All men's misfortunes spring from their hatred of being alone. -Jean de la Bruyere

There are times when thoughts of being alone keep me wakeful at night. I toss and turn, lost in frantic thoughts, very seriously worried about what would become of me if I ever ended up alone. I actually have anxiety about what would happen to me, where I would be now had I not somehow come into contact with my husband. What gutter would the cops find me laying in? Or would I instead be laying in my old twin bed with a bottle of Jameson and a crime thriller on television? A fraction of a functioning adult with a love for Irish whiskey and a very large true crime library. A lot of Dr. Phil on DVR. And also, probably a very large dog. And also... probably like 137 shades of MAC plush glass.

But seriously, being eternally alone is a frightening thought. I don't even like to envision the proverbial life I could have endured if I hadn't gotten married. Or if something would ever happen to leave me no longer married, I can't even begin to imagine what my life would be like. I don't even want to, friends. It's too terrifying.

It's something common, I think, to possess that internal fear of loneliness. It can be painfully difficult to accept that there is no one to come home to, no one to make dinner for, no one to watch psychological thrillers with and no one to tell about their day. No one to shop for vintage John Coltrane records with. No one to go to weddings and Christmas parties with. No one to put lotion on your back at the beach. Look at you, all lonely, drunk and sunburned.

Sometimes I think that what everyone is really afraid of is being alone.

 
Don't go away. I don't want to be alone. I can't stand being alone. -Arnold Rothstein

Sometimes I find that those who are solely goal focused aren't too concerned about what will happen to them in the near future as long as they ascertain their desired goal. I have a touch of that in me; it's just that I want an adorable lumberjack to share it with.

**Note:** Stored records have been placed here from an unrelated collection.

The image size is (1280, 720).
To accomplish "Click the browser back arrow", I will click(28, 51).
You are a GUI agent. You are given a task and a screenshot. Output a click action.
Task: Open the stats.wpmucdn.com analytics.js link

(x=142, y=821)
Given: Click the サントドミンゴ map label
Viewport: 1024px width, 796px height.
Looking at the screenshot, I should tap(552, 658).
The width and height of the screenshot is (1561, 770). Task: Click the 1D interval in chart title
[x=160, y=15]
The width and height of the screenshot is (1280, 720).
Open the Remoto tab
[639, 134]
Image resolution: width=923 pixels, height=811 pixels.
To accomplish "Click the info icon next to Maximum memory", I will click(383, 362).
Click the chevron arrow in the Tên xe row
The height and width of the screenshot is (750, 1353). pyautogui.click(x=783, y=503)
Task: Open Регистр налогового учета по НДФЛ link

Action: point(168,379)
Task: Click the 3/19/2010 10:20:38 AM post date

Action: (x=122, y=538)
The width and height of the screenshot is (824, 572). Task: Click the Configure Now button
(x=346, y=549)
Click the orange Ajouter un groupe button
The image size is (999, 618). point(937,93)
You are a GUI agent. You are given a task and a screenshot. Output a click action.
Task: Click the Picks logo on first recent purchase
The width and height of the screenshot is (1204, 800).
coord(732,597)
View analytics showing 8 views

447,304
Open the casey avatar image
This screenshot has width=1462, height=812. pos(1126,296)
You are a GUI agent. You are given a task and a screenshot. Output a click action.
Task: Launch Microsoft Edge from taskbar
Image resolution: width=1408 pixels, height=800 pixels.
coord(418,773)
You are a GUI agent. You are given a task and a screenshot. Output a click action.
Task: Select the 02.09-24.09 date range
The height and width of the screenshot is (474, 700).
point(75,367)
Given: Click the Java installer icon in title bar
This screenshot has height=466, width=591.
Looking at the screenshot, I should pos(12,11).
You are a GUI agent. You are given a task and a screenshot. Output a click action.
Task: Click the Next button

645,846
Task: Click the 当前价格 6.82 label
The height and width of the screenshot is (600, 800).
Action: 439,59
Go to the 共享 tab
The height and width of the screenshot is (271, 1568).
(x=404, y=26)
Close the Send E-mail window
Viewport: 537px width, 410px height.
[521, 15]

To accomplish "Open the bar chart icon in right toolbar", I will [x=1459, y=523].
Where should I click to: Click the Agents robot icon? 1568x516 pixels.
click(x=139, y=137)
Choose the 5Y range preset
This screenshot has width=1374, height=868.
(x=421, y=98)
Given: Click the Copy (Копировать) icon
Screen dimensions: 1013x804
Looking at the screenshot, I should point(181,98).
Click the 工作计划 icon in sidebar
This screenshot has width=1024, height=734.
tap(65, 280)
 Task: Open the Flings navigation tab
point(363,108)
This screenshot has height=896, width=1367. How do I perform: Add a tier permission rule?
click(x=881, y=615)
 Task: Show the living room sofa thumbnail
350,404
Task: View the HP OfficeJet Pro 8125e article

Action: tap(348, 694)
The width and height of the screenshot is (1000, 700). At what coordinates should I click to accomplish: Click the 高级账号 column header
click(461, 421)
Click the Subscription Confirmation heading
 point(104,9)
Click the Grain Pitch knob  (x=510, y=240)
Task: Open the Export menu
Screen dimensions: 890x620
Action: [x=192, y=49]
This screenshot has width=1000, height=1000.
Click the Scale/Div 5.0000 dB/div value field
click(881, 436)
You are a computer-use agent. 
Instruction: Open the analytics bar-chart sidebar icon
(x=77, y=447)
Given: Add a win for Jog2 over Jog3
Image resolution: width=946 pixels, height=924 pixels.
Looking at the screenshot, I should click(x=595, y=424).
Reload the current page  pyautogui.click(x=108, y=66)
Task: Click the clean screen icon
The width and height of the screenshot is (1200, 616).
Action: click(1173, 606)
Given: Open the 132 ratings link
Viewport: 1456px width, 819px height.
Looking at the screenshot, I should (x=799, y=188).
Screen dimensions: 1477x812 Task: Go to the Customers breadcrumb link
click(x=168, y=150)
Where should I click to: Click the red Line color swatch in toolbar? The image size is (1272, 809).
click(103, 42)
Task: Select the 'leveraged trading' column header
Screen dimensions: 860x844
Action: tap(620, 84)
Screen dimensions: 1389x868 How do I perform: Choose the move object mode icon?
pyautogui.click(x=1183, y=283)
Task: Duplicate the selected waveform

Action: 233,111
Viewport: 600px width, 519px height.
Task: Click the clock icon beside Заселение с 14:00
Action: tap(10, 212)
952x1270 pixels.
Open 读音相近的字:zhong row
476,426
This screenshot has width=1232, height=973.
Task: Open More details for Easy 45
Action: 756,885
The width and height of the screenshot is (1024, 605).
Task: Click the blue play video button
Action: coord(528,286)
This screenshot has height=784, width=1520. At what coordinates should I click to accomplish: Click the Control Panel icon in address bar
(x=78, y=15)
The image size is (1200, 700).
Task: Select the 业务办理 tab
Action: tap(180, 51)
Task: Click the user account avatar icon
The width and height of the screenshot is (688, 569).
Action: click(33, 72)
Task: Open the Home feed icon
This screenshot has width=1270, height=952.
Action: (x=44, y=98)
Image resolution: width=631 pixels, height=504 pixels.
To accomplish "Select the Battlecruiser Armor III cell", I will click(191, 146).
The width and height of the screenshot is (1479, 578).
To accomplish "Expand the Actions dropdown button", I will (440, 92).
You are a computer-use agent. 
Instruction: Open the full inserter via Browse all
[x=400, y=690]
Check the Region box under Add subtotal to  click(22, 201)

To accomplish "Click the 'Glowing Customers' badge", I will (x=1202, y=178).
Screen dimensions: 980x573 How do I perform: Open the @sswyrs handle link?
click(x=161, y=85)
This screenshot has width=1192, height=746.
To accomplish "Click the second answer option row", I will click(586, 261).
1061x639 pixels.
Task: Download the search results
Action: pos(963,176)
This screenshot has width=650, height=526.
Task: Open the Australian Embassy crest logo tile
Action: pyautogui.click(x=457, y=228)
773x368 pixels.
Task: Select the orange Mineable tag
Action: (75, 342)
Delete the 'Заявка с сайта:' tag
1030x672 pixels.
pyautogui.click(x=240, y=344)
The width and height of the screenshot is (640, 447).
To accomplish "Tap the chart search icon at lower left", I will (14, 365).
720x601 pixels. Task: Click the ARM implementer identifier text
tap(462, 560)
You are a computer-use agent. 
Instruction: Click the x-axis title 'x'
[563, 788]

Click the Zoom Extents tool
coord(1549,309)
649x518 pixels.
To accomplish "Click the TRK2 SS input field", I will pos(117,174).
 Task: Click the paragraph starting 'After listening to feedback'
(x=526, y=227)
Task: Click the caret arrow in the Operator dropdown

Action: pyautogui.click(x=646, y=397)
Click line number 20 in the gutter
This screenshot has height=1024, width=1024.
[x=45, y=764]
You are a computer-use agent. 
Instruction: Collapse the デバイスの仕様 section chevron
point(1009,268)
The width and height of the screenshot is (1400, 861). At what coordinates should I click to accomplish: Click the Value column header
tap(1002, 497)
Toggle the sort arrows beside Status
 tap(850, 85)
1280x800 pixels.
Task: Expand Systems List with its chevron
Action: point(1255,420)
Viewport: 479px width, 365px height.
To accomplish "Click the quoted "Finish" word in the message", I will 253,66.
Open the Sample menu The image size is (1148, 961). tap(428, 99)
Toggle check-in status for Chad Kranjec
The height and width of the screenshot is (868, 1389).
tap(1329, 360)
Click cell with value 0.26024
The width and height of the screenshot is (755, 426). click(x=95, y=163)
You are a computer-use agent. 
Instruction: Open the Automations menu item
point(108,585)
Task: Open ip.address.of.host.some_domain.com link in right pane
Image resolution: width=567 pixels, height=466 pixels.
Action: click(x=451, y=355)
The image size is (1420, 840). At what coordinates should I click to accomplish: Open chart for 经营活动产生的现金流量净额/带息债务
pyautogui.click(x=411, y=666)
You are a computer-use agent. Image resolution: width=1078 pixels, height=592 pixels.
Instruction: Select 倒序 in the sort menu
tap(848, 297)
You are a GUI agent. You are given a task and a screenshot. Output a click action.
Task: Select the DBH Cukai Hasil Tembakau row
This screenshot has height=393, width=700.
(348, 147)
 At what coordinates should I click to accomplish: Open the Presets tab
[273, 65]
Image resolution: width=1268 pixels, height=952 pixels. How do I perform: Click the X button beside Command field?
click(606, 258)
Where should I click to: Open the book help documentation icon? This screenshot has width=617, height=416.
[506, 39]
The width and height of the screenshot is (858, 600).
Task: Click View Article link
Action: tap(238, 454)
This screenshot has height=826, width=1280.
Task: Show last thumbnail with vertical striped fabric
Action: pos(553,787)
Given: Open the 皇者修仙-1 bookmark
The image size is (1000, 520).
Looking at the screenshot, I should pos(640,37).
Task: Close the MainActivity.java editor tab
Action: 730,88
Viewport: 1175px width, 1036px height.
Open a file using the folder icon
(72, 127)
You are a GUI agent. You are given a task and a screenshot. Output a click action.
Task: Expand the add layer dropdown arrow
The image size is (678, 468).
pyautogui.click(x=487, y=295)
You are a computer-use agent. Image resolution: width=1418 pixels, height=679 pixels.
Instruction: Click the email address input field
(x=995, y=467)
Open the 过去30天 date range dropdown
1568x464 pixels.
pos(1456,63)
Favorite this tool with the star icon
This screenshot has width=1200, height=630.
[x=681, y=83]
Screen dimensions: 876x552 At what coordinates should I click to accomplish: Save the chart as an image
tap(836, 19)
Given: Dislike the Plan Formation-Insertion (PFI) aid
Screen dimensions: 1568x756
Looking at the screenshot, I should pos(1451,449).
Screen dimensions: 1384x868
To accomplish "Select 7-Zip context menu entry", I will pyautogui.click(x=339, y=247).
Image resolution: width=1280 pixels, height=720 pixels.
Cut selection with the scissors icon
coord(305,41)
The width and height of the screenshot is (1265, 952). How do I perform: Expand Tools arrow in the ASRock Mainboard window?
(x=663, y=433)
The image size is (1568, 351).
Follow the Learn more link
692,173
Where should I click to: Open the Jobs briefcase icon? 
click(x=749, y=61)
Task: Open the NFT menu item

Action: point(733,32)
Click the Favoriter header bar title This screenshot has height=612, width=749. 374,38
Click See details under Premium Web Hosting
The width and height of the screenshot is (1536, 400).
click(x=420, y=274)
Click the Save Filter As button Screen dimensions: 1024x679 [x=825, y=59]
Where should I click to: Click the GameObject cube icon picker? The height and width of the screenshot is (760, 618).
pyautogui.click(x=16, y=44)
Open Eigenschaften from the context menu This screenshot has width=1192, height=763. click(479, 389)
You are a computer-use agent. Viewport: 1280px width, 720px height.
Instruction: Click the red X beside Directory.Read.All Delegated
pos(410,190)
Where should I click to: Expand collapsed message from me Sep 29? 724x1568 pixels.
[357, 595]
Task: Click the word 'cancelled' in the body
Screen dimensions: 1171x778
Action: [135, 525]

Those goal oriented people are admirable with their unwavering commitment to succeed but once they've gotten where they want to be, what happens to them? In their thirties joining Plenty of Fish? I don't like it. And sometimes I think, at least for me, the more successful you become, the bigger a threat you are. It could just be me because I tend to be insecure about such things. But as a person who truly values education, a person who wants to go all the way, I group these people into two categories.

It sounds critical but some of them are a bit over zealous with their confidence. It's like you should be thankful to be breathing the same air, let alone be talking to them. And it could be that inherited hippie mindset but that sort of brazen behavior annoys me. I don't like feeling like I'm a lower caliber individual.

The other half of the spectrum, the more humble end, makes me jealous. I wish I had their education and place in society. Which is probably why a lot of them end up alone. Or married to a gold digger . It's scary to think that in these cases, the more you strive to better yourself, the more likely you are to end up alone. Because people are scared to surround themselves with people who are better then them. Makes them feel bad about themselves.

 
Being alone is very difficult. -Yoko Ono

I have just such a friend. He's very handsome and educated, commonly uses big words and actually knows what they mean. He's debonair, a new brand of JFK Jr., who I imagine is one of those stylish wine and diners. But he has a hard time meeting good, salubrious people. They either find him over confident and pompous or a threat because he's successful. Sure, he could probably be mildly satisfied by an attractive gold digger but where's the value in that? What about true love and soul mates and witty banter from someone who's not pretty for a living? Such women do exist. And truthfully, I feel for him because I know what he wants and how much he has to give.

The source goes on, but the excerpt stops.